British tourists may have to pay new tourism taxes in Spain after the latest crackdown on holiday rentals. The Spanish government is seeking parliamentary approval for a 21% tax on short-term leave as it attempts to tackle the housing crisis.
Currently, there are no taxes on holiday home rentals for less than 30 days, but the new plan will double the tax on hotel rooms, which are currently set at 10%. This could affect a huge number of tourists, as one-third of the 94 million visitors to Spain annually chose to rent a home in a hotel room last year.

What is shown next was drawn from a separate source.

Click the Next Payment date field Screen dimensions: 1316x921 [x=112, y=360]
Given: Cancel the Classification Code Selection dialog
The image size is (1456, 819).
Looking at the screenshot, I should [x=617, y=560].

Housing Minister Isabel Rodriguez said on Friday, “Because the house is living…the measure seeks to guarantee the rights to rental housing for families.”
A report from the Bank of Spain this week said 450,000 homes are in the red for the country. It revealed that half of the residential stocks in the Canary and Balearic Islands are either tourist accommodation or homes owned by non-residents.
This situation has led locals to struggle to find affordable housing, and landlords opt for more profitable holiday rentals.
The country's prime minister, Pedro Sanchez, said in January that non-EU residents had purchased 27,000 property in 2023.
“The sole purpose is to end these activities and leave (tourism) in the hands of hoteliers,” said Javier Peñate, legal counsel for the Canary Islands Holiday Home Owners Association.
The British homeowner in Tenerife told the bulletin that he would not mind paying taxes if the Spanish island of Tenerife became as busy as Cornwall.
However, Apartur, the Barcelona tourist apartment owners' association, called 21% VAT discrimination, claiming that short-term rentals should pay the same VAT as hotels.
The bill includes a controversial measure first announced in January, which will allow non-European union citizens to tax up to 100% on their second operating property purchases.